En 2025, Dubaï a mis en place le Indice de location intelligente. Il s'appuie sur des analyses informatiques et un système de notation immeuble par immeuble pour déterminer des loyers équitables et empêcher les propriétaires de fixer les loyers à leur guise. La même année, la ville a recensé plus de 900 000 contrats de location enregistrés pour 2024, soit une hausse de 8 %. Si l’on compare le Smart Rental Index et le Flexi Rent, le message est clair : le marché locatif de Dubaï devient plus équitable, plus simple à appréhender, et bien plus facile à décrypter et à considérer comme fiable pour les investisseurs sérieux.
Un marché se renforce lorsque les acteurs y restent. Le nombre de transactions ne veut pratiquement rien dire.
Nous l'avons déjà dit : c'est à sa capacité à résister face à l'adversité qu'on juge un marché, et non à l'éclat de ses chiffres lors d'une année faste. Avec ces réformes des loyers, Dubaï cherche à se forger cette résilience dès maintenant, avant que les temps difficiles n'arrivent, plutôt que de se démener pour y remédier une fois qu'ils se seront présentés.
C'est maintenant que ça se complique
Cela revêt d’autant plus d’importance qu’un grand nombre de logements neufs sont en cours de construction.
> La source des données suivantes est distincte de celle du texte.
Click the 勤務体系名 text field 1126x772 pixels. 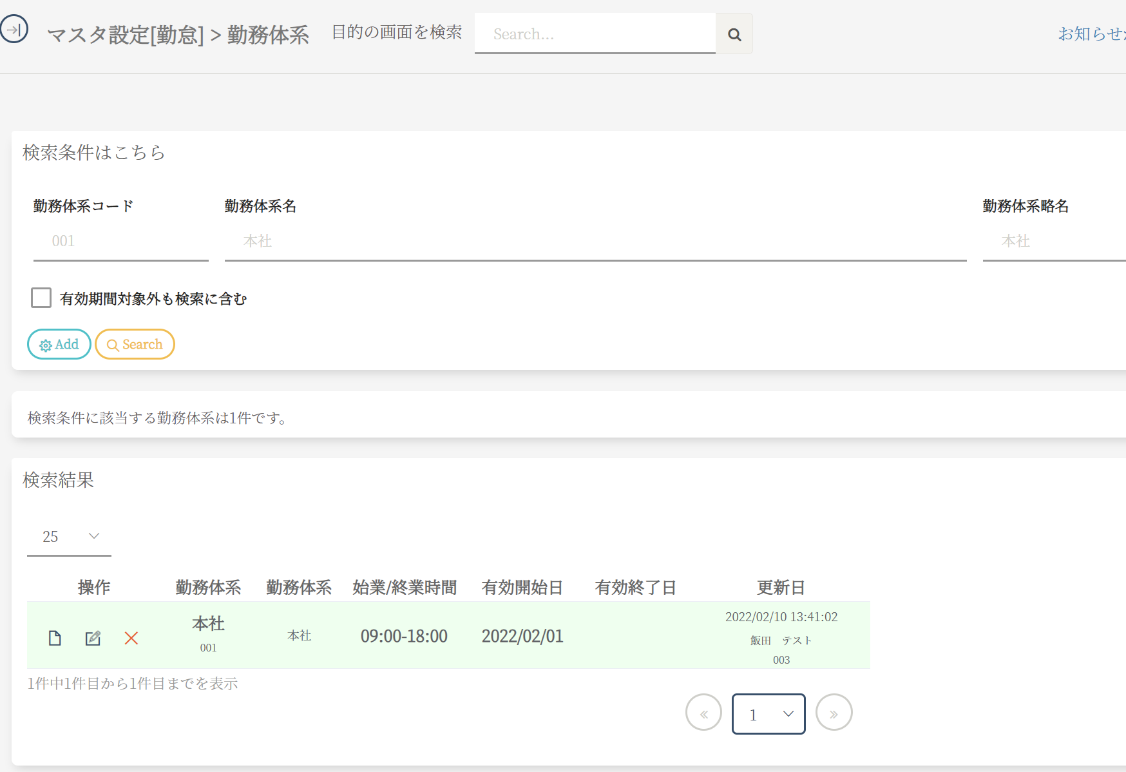pos(595,241)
Knight Frank estime qu’environ 350 000 logements neufs pourraient voir le jour à Dubaï d’ici 2030. Pour que tous trouvent des locataires et des acheteurs, la population de la ville doit continuer à croître d’environ 5 % par an. Si tel est le cas, les nouveaux logements seront occupés. Si la croissance ralentit, il y aura tout simplement plus de logements que de personnes pour les occuper. Dans ce scénario, les gagnants seront les biens immobiliers bien situés, les bailleurs de confiance et l’expérience de location qui incite à dire « oui » sans hésiter.
Le danger ne réside pas dans le manque d'acheteurs, mais dans le fait qu'il y ait trop de logements pour lesquels personne n'a de raison de les choisir.
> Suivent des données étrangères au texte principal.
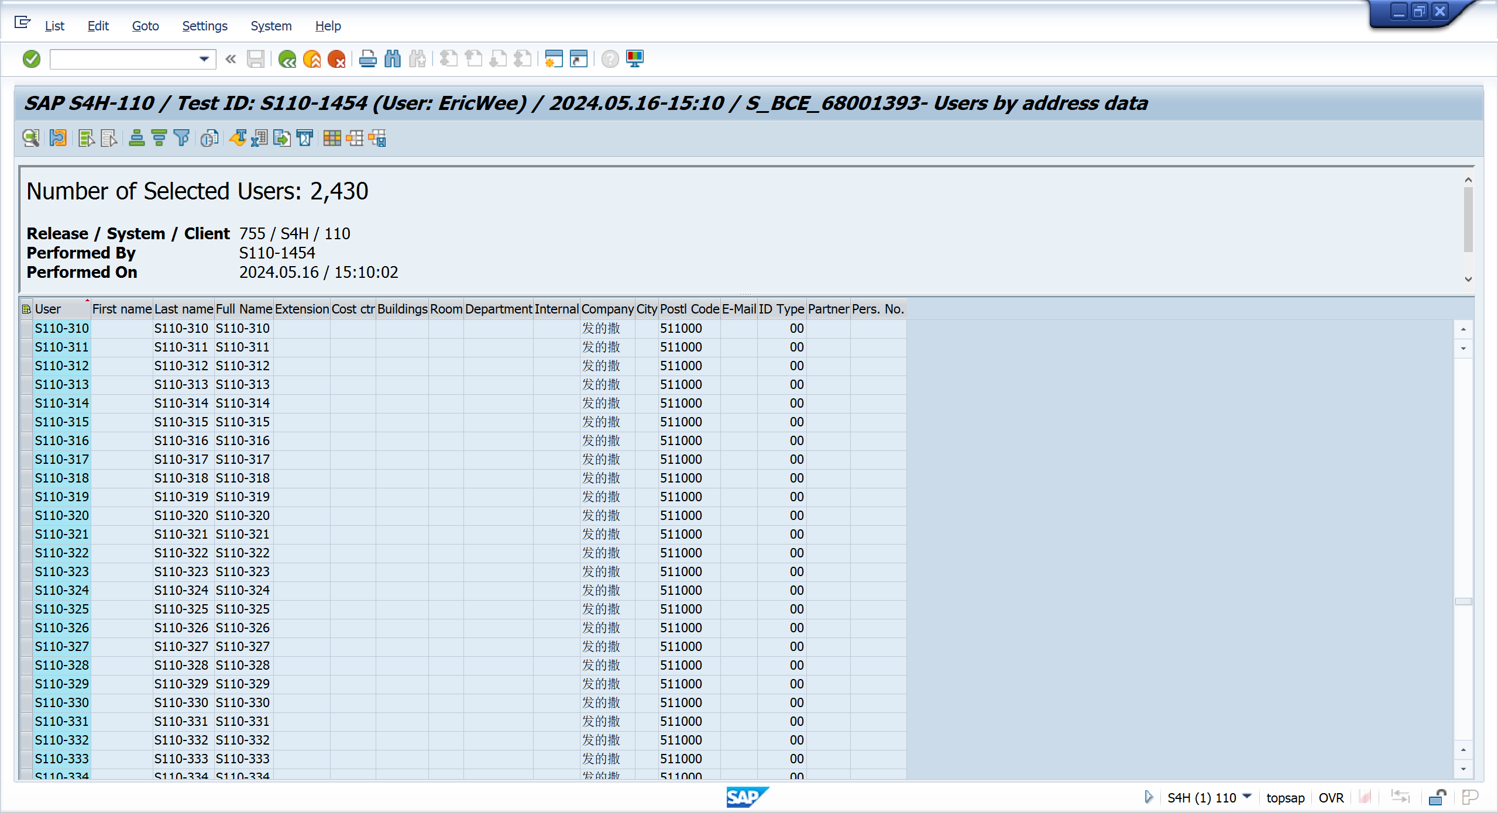This screenshot has width=1498, height=813.
Task: Select the row marker for user S110-315
Action: tap(26, 422)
Des modalités de paiement plus souples contribuent à remplir les logements, à trouver le locataire idéal pour chaque logement et à maintenir les appartements occupés. Mais elles ne peuvent pas sauver un immeuble mal situé ni un propriétaire négligent. La simplification de la location met en avant les logements qui méritent déjà d’être choisis. Elle laisse les autres de côté.
Conclusion
Le point de vue de Redwood est simple. Une location plus facile et plus équitable n’est pas un simple avantage secondaire. Cela fait désormais partie intégrante de ce qui rend Dubaï attractive pour les investisseurs.
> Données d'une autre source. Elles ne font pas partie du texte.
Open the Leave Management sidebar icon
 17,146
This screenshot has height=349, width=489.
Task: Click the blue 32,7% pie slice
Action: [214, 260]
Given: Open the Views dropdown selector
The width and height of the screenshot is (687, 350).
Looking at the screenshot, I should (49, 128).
Cela profite aux locataires. Cela profite aux propriétaires. Mais surtout, cela renforce la solidité globale du marché de Dubaï, en facilitant l’emménagement dans les logements, le paiement des loyers et le suivi du comportement des locataires. Un marché accessible a davantage de valeur. Un marché que les gens ne veulent pas quitter a encore plus de valeur. L’avenir ici appartient à ceux qui rendront la location plus simple, plus claire et plus humaine, sans pour autant renoncer aux normes qui font de Dubaï une ville de classe mondiale.